▶ **Work required**
Repeat the records below exactly as they appear.

******

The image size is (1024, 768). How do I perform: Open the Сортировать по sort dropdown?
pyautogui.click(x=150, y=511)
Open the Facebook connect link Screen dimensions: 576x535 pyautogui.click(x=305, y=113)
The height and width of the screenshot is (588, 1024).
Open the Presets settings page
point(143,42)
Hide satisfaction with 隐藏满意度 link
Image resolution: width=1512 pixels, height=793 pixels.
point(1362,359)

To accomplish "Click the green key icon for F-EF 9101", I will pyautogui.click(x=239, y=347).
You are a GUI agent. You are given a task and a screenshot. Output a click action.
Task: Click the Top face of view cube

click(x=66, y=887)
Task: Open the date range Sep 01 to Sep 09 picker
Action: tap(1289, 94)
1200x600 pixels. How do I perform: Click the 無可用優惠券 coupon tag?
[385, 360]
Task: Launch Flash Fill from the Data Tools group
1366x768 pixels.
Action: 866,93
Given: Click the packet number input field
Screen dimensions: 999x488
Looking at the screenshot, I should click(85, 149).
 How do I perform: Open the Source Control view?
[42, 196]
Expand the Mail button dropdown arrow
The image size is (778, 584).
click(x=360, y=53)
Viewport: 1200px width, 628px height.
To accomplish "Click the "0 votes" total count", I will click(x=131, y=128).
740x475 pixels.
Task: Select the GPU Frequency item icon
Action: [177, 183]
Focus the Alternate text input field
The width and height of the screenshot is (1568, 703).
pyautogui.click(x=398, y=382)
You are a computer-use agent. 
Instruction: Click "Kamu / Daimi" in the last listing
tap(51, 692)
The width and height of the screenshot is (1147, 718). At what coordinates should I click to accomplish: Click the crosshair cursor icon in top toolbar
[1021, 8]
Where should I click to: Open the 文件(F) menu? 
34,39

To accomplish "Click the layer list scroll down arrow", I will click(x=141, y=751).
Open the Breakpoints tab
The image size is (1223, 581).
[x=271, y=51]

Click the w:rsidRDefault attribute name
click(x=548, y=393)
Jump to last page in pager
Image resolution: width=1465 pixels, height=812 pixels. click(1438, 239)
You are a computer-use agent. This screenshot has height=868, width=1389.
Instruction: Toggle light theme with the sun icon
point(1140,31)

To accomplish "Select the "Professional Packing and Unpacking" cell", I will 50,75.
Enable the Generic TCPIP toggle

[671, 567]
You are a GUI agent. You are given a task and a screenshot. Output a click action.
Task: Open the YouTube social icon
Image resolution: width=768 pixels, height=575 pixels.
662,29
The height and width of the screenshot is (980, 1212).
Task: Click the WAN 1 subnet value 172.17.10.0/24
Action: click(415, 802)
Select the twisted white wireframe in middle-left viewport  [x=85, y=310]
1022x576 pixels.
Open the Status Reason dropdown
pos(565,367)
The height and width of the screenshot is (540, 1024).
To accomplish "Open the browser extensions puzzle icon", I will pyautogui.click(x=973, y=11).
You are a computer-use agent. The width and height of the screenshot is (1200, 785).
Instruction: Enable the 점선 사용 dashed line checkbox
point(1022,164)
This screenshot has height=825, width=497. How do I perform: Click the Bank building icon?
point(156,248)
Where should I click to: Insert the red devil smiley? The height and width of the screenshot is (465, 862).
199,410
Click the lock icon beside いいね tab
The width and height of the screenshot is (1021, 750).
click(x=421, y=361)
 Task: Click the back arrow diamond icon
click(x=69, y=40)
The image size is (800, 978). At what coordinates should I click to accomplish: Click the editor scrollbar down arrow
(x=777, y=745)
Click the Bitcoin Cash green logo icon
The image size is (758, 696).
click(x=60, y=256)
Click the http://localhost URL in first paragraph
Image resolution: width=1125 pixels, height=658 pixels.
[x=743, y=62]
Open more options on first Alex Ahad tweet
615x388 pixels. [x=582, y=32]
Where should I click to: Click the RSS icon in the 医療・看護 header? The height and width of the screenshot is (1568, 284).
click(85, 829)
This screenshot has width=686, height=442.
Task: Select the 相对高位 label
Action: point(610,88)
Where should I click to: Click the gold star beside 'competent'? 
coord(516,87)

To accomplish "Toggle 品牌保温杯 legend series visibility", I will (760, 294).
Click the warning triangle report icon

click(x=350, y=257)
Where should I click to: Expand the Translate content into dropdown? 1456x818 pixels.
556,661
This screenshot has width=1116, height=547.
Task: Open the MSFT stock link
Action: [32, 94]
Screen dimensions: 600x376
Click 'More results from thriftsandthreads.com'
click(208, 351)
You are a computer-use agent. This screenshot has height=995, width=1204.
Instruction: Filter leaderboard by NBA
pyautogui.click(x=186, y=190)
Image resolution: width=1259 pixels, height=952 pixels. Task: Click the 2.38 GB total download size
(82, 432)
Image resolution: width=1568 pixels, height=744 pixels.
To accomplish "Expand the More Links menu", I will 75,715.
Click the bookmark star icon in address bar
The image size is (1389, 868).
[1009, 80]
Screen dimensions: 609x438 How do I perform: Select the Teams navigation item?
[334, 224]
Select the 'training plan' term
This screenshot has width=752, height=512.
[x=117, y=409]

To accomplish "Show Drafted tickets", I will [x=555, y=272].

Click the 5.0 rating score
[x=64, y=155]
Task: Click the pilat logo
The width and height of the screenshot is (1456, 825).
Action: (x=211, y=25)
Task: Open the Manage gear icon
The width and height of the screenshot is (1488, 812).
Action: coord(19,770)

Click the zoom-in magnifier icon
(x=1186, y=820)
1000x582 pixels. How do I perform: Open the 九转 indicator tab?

******

▶ **Answer for the task**
The image size is (1024, 768). How do I perform: Open the Сортировать по sort dropdown?
pyautogui.click(x=150, y=511)
Open the Facebook connect link Screen dimensions: 576x535 pyautogui.click(x=305, y=113)
The height and width of the screenshot is (588, 1024).
Open the Presets settings page
point(143,42)
Hide satisfaction with 隐藏满意度 link
Image resolution: width=1512 pixels, height=793 pixels.
point(1362,359)

To accomplish "Click the green key icon for F-EF 9101", I will pyautogui.click(x=239, y=347).
You are a GUI agent. You are given a task and a screenshot. Output a click action.
Task: Click the Top face of view cube

click(x=66, y=887)
Task: Open the date range Sep 01 to Sep 09 picker
Action: tap(1289, 94)
1200x600 pixels. How do I perform: Click the 無可用優惠券 coupon tag?
[385, 360]
Task: Launch Flash Fill from the Data Tools group
1366x768 pixels.
Action: 866,93
Given: Click the packet number input field
Screen dimensions: 999x488
Looking at the screenshot, I should click(85, 149).
 How do I perform: Open the Source Control view?
[42, 196]
Expand the Mail button dropdown arrow
The image size is (778, 584).
click(x=360, y=53)
Viewport: 1200px width, 628px height.
To accomplish "Click the "0 votes" total count", I will click(x=131, y=128).
740x475 pixels.
Task: Select the GPU Frequency item icon
Action: [177, 183]
Focus the Alternate text input field
The width and height of the screenshot is (1568, 703).
pyautogui.click(x=398, y=382)
You are a computer-use agent. 
Instruction: Click "Kamu / Daimi" in the last listing
tap(51, 692)
The width and height of the screenshot is (1147, 718). At what coordinates should I click to accomplish: Click the crosshair cursor icon in top toolbar
[1021, 8]
Where should I click to: Open the 文件(F) menu? 
34,39

To accomplish "Click the layer list scroll down arrow", I will click(x=141, y=751).
Open the Breakpoints tab
The image size is (1223, 581).
[x=271, y=51]

Click the w:rsidRDefault attribute name
click(x=548, y=393)
Jump to last page in pager
Image resolution: width=1465 pixels, height=812 pixels. click(1438, 239)
You are a computer-use agent. This screenshot has height=868, width=1389.
Instruction: Toggle light theme with the sun icon
point(1140,31)

To accomplish "Select the "Professional Packing and Unpacking" cell", I will 50,75.
Enable the Generic TCPIP toggle

[671, 567]
You are a GUI agent. You are given a task and a screenshot. Output a click action.
Task: Open the YouTube social icon
Image resolution: width=768 pixels, height=575 pixels.
662,29
The height and width of the screenshot is (980, 1212).
Task: Click the WAN 1 subnet value 172.17.10.0/24
Action: click(415, 802)
Select the twisted white wireframe in middle-left viewport  [x=85, y=310]
1022x576 pixels.
Open the Status Reason dropdown
pos(565,367)
The height and width of the screenshot is (540, 1024).
To accomplish "Open the browser extensions puzzle icon", I will pyautogui.click(x=973, y=11).
You are a computer-use agent. The width and height of the screenshot is (1200, 785).
Instruction: Enable the 점선 사용 dashed line checkbox
point(1022,164)
This screenshot has height=825, width=497. How do I perform: Click the Bank building icon?
point(156,248)
Where should I click to: Insert the red devil smiley? The height and width of the screenshot is (465, 862).
199,410
Click the lock icon beside いいね tab
The width and height of the screenshot is (1021, 750).
click(x=421, y=361)
 Task: Click the back arrow diamond icon
click(x=69, y=40)
The image size is (800, 978). At what coordinates should I click to accomplish: Click the editor scrollbar down arrow
(x=777, y=745)
Click the Bitcoin Cash green logo icon
The image size is (758, 696).
click(x=60, y=256)
Click the http://localhost URL in first paragraph
Image resolution: width=1125 pixels, height=658 pixels.
[x=743, y=62]
Open more options on first Alex Ahad tweet
615x388 pixels. [x=582, y=32]
Where should I click to: Click the RSS icon in the 医療・看護 header? The height and width of the screenshot is (1568, 284).
click(85, 829)
This screenshot has width=686, height=442.
Task: Select the 相对高位 label
Action: point(610,88)
Where should I click to: Click the gold star beside 'competent'? 
coord(516,87)

To accomplish "Toggle 品牌保温杯 legend series visibility", I will (760, 294).
Click the warning triangle report icon

click(x=350, y=257)
Where should I click to: Expand the Translate content into dropdown? 1456x818 pixels.
556,661
This screenshot has width=1116, height=547.
Task: Open the MSFT stock link
Action: [32, 94]
Screen dimensions: 600x376
Click 'More results from thriftsandthreads.com'
click(208, 351)
You are a computer-use agent. This screenshot has height=995, width=1204.
Instruction: Filter leaderboard by NBA
pyautogui.click(x=186, y=190)
Image resolution: width=1259 pixels, height=952 pixels. Task: Click the 2.38 GB total download size
(82, 432)
Image resolution: width=1568 pixels, height=744 pixels.
To accomplish "Expand the More Links menu", I will 75,715.
Click the bookmark star icon in address bar
The image size is (1389, 868).
[1009, 80]
Screen dimensions: 609x438 How do I perform: Select the Teams navigation item?
[334, 224]
Select the 'training plan' term
This screenshot has width=752, height=512.
[x=117, y=409]

To accomplish "Show Drafted tickets", I will [x=555, y=272].

Click the 5.0 rating score
[x=64, y=155]
Task: Click the pilat logo
The width and height of the screenshot is (1456, 825).
Action: (x=211, y=25)
Task: Open the Manage gear icon
The width and height of the screenshot is (1488, 812).
Action: coord(19,770)

Click the zoom-in magnifier icon
(x=1186, y=820)
1000x582 pixels. How do I perform: Open the 九转 indicator tab?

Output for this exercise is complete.